## TAAKDETAILS
Kun je onderstaande regels herschrijven met elke "trash icon" vervangen door "bin icon", terwijl al het andere precies gelijk blijft?
___ OPGESLAGEN REGELS
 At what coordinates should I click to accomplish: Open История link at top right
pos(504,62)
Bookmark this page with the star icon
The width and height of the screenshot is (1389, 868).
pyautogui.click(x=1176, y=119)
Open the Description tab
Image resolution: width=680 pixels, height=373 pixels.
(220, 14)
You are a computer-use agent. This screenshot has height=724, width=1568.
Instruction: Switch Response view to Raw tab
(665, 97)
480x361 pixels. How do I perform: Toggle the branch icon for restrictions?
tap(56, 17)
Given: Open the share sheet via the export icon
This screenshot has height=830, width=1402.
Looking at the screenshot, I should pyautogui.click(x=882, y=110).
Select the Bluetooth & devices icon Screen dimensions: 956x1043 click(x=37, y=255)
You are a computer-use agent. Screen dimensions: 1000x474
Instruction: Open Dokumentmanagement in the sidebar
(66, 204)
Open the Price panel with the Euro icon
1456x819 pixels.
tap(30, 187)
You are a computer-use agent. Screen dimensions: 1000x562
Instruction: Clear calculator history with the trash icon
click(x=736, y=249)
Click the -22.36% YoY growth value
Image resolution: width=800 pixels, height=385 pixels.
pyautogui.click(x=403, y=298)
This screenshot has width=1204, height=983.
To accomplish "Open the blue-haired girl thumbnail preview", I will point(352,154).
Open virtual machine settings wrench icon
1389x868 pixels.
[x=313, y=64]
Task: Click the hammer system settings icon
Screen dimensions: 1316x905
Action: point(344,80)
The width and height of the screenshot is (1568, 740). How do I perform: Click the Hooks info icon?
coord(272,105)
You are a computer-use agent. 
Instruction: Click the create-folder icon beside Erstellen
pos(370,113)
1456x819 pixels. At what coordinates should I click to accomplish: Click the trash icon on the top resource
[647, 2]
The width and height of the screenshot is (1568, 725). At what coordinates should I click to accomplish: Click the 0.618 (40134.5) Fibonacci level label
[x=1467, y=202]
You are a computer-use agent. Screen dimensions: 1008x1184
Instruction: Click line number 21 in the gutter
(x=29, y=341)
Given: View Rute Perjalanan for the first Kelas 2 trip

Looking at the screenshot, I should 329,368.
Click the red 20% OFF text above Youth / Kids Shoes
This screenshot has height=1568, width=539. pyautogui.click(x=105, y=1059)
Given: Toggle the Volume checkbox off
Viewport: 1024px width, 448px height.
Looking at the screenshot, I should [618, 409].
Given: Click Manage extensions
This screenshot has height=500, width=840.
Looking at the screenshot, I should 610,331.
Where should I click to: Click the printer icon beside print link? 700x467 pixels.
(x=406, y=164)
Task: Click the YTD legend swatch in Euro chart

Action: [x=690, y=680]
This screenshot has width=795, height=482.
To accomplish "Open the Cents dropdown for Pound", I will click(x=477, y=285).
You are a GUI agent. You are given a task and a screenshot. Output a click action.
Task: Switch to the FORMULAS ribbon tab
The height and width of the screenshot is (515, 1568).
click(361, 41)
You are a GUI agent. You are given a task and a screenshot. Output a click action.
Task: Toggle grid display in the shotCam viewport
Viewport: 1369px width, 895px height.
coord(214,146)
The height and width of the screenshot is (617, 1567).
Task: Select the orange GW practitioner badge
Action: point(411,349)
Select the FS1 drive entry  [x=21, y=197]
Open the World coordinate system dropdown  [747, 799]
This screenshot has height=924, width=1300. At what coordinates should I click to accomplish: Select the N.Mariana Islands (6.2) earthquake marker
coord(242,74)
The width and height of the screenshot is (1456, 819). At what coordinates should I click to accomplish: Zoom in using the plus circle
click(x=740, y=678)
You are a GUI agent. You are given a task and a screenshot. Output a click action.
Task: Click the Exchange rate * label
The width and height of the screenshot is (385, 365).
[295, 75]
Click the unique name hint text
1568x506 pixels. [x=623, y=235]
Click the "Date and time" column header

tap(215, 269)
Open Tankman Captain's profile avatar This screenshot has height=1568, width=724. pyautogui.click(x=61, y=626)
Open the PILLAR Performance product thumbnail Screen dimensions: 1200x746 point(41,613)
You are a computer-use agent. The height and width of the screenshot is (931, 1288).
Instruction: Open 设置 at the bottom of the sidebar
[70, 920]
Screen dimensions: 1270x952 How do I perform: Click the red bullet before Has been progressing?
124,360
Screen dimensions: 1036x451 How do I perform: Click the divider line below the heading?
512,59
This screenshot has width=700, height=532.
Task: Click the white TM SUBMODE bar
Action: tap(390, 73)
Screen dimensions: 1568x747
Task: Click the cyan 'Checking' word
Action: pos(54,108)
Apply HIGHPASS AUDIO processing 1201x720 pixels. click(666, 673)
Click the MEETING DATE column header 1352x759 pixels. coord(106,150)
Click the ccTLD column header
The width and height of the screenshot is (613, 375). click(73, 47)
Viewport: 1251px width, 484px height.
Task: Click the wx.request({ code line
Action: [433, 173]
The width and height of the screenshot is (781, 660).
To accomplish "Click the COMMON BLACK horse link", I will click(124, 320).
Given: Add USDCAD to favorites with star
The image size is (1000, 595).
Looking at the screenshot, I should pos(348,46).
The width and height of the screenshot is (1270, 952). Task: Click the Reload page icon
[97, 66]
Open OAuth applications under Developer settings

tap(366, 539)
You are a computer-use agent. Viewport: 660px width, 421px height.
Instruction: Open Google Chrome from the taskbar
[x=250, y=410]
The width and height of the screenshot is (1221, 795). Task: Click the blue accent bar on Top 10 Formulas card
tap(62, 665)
______
## ANTWOORD OEFENING
 At what coordinates should I click to accomplish: Open История link at top right
pos(504,62)
Bookmark this page with the star icon
The width and height of the screenshot is (1389, 868).
pyautogui.click(x=1176, y=119)
Open the Description tab
Image resolution: width=680 pixels, height=373 pixels.
(220, 14)
You are a computer-use agent. This screenshot has height=724, width=1568.
Instruction: Switch Response view to Raw tab
(665, 97)
480x361 pixels. How do I perform: Toggle the branch icon for restrictions?
tap(56, 17)
Given: Open the share sheet via the export icon
This screenshot has height=830, width=1402.
Looking at the screenshot, I should pyautogui.click(x=882, y=110).
Select the Bluetooth & devices icon Screen dimensions: 956x1043 click(x=37, y=255)
You are a computer-use agent. Screen dimensions: 1000x474
Instruction: Open Dokumentmanagement in the sidebar
(66, 204)
Open the Price panel with the Euro icon
1456x819 pixels.
tap(30, 187)
You are a computer-use agent. Screen dimensions: 1000x562
Instruction: Clear calculator history with the bin icon
click(x=736, y=249)
Click the -22.36% YoY growth value
Image resolution: width=800 pixels, height=385 pixels.
pyautogui.click(x=403, y=298)
This screenshot has width=1204, height=983.
To accomplish "Open the blue-haired girl thumbnail preview", I will point(352,154).
Open virtual machine settings wrench icon
1389x868 pixels.
[x=313, y=64]
Task: Click the hammer system settings icon
Screen dimensions: 1316x905
Action: point(344,80)
The width and height of the screenshot is (1568, 740). How do I perform: Click the Hooks info icon?
coord(272,105)
You are a computer-use agent. 
Instruction: Click the create-folder icon beside Erstellen
pos(370,113)
1456x819 pixels. At what coordinates should I click to accomplish: Click the bin icon on the top resource
[647, 2]
The width and height of the screenshot is (1568, 725). At what coordinates should I click to accomplish: Click the 0.618 (40134.5) Fibonacci level label
[x=1467, y=202]
You are a computer-use agent. Screen dimensions: 1008x1184
Instruction: Click line number 21 in the gutter
(x=29, y=341)
Given: View Rute Perjalanan for the first Kelas 2 trip

Looking at the screenshot, I should 329,368.
Click the red 20% OFF text above Youth / Kids Shoes
This screenshot has height=1568, width=539. pyautogui.click(x=105, y=1059)
Given: Toggle the Volume checkbox off
Viewport: 1024px width, 448px height.
Looking at the screenshot, I should [618, 409].
Given: Click Manage extensions
This screenshot has height=500, width=840.
Looking at the screenshot, I should 610,331.
Where should I click to: Click the printer icon beside print link? 700x467 pixels.
(x=406, y=164)
Task: Click the YTD legend swatch in Euro chart

Action: [x=690, y=680]
This screenshot has width=795, height=482.
To accomplish "Open the Cents dropdown for Pound", I will click(x=477, y=285).
You are a GUI agent. You are given a task and a screenshot. Output a click action.
Task: Switch to the FORMULAS ribbon tab
The height and width of the screenshot is (515, 1568).
click(361, 41)
You are a GUI agent. You are given a task and a screenshot. Output a click action.
Task: Toggle grid display in the shotCam viewport
Viewport: 1369px width, 895px height.
coord(214,146)
The height and width of the screenshot is (617, 1567).
Task: Select the orange GW practitioner badge
Action: point(411,349)
Select the FS1 drive entry  [x=21, y=197]
Open the World coordinate system dropdown  [747, 799]
This screenshot has height=924, width=1300. At what coordinates should I click to accomplish: Select the N.Mariana Islands (6.2) earthquake marker
coord(242,74)
The width and height of the screenshot is (1456, 819). At what coordinates should I click to accomplish: Zoom in using the plus circle
click(x=740, y=678)
You are a GUI agent. You are given a task and a screenshot. Output a click action.
Task: Click the Exchange rate * label
The width and height of the screenshot is (385, 365).
[295, 75]
Click the unique name hint text
1568x506 pixels. [x=623, y=235]
Click the "Date and time" column header

tap(215, 269)
Open Tankman Captain's profile avatar This screenshot has height=1568, width=724. pyautogui.click(x=61, y=626)
Open the PILLAR Performance product thumbnail Screen dimensions: 1200x746 point(41,613)
You are a computer-use agent. The height and width of the screenshot is (931, 1288).
Instruction: Open 设置 at the bottom of the sidebar
[70, 920]
Screen dimensions: 1270x952 How do I perform: Click the red bullet before Has been progressing?
124,360
Screen dimensions: 1036x451 How do I perform: Click the divider line below the heading?
512,59
This screenshot has width=700, height=532.
Task: Click the white TM SUBMODE bar
Action: tap(390, 73)
Screen dimensions: 1568x747
Task: Click the cyan 'Checking' word
Action: pos(54,108)
Apply HIGHPASS AUDIO processing 1201x720 pixels. click(666, 673)
Click the MEETING DATE column header 1352x759 pixels. coord(106,150)
Click the ccTLD column header
The width and height of the screenshot is (613, 375). click(73, 47)
Viewport: 1251px width, 484px height.
Task: Click the wx.request({ code line
Action: [433, 173]
The width and height of the screenshot is (781, 660).
To accomplish "Click the COMMON BLACK horse link", I will click(124, 320).
Given: Add USDCAD to favorites with star
The image size is (1000, 595).
Looking at the screenshot, I should pos(348,46).
The width and height of the screenshot is (1270, 952). Task: Click the Reload page icon
[97, 66]
Open OAuth applications under Developer settings

tap(366, 539)
You are a computer-use agent. Viewport: 660px width, 421px height.
Instruction: Open Google Chrome from the taskbar
[x=250, y=410]
The width and height of the screenshot is (1221, 795). Task: Click the blue accent bar on Top 10 Formulas card
tap(62, 665)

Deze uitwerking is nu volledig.